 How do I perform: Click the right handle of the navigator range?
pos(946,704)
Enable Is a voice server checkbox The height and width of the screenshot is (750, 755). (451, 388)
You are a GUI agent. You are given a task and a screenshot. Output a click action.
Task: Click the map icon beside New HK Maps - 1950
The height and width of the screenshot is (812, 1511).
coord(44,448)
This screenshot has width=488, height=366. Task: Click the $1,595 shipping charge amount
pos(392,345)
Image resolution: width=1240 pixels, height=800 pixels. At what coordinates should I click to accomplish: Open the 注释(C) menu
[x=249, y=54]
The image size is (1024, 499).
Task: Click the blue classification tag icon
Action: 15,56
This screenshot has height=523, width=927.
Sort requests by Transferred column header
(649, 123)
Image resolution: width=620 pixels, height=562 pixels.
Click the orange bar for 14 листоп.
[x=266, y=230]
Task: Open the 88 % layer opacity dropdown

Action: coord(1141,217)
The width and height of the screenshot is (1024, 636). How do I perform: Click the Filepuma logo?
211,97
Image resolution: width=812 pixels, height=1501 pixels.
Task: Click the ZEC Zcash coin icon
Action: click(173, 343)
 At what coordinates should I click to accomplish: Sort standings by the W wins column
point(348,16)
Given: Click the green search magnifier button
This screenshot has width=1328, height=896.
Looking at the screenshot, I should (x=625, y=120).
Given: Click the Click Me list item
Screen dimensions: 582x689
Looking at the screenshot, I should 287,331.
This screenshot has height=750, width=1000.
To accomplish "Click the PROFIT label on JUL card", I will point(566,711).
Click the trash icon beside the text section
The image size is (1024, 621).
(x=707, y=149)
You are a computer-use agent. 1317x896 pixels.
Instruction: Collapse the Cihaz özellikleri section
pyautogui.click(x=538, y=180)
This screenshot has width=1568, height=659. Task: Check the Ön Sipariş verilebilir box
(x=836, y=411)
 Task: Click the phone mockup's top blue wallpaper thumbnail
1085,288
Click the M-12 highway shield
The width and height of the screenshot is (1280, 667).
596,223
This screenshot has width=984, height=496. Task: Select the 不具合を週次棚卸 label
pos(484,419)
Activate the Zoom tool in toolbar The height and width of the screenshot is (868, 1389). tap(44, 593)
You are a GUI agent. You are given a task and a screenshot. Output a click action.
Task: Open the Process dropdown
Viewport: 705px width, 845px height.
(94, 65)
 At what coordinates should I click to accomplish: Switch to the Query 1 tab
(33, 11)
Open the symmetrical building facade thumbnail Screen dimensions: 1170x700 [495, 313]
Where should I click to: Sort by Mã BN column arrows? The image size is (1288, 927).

* What the exercise asks *
Each entry above is to be duplicated exactly, with nothing left out.

* Response area *
 How do I perform: Click the right handle of the navigator range?
pos(946,704)
Enable Is a voice server checkbox The height and width of the screenshot is (750, 755). (451, 388)
You are a GUI agent. You are given a task and a screenshot. Output a click action.
Task: Click the map icon beside New HK Maps - 1950
The height and width of the screenshot is (812, 1511).
coord(44,448)
This screenshot has width=488, height=366. Task: Click the $1,595 shipping charge amount
pos(392,345)
Image resolution: width=1240 pixels, height=800 pixels. At what coordinates should I click to accomplish: Open the 注释(C) menu
[x=249, y=54]
The image size is (1024, 499).
Task: Click the blue classification tag icon
Action: 15,56
This screenshot has height=523, width=927.
Sort requests by Transferred column header
(649, 123)
Image resolution: width=620 pixels, height=562 pixels.
Click the orange bar for 14 листоп.
[x=266, y=230]
Task: Open the 88 % layer opacity dropdown

Action: coord(1141,217)
The width and height of the screenshot is (1024, 636). How do I perform: Click the Filepuma logo?
211,97
Image resolution: width=812 pixels, height=1501 pixels.
Task: Click the ZEC Zcash coin icon
Action: click(173, 343)
 At what coordinates should I click to accomplish: Sort standings by the W wins column
point(348,16)
Given: Click the green search magnifier button
This screenshot has width=1328, height=896.
Looking at the screenshot, I should (x=625, y=120).
Given: Click the Click Me list item
Screen dimensions: 582x689
Looking at the screenshot, I should 287,331.
This screenshot has height=750, width=1000.
To accomplish "Click the PROFIT label on JUL card", I will point(566,711).
Click the trash icon beside the text section
The image size is (1024, 621).
(x=707, y=149)
You are a computer-use agent. 1317x896 pixels.
Instruction: Collapse the Cihaz özellikleri section
pyautogui.click(x=538, y=180)
This screenshot has width=1568, height=659. Task: Check the Ön Sipariş verilebilir box
(x=836, y=411)
 Task: Click the phone mockup's top blue wallpaper thumbnail
1085,288
Click the M-12 highway shield
The width and height of the screenshot is (1280, 667).
596,223
This screenshot has width=984, height=496. Task: Select the 不具合を週次棚卸 label
pos(484,419)
Activate the Zoom tool in toolbar The height and width of the screenshot is (868, 1389). tap(44, 593)
You are a GUI agent. You are given a task and a screenshot. Output a click action.
Task: Open the Process dropdown
Viewport: 705px width, 845px height.
(94, 65)
 At what coordinates should I click to accomplish: Switch to the Query 1 tab
(33, 11)
Open the symmetrical building facade thumbnail Screen dimensions: 1170x700 [495, 313]
Where should I click to: Sort by Mã BN column arrows? The image size is (1288, 927).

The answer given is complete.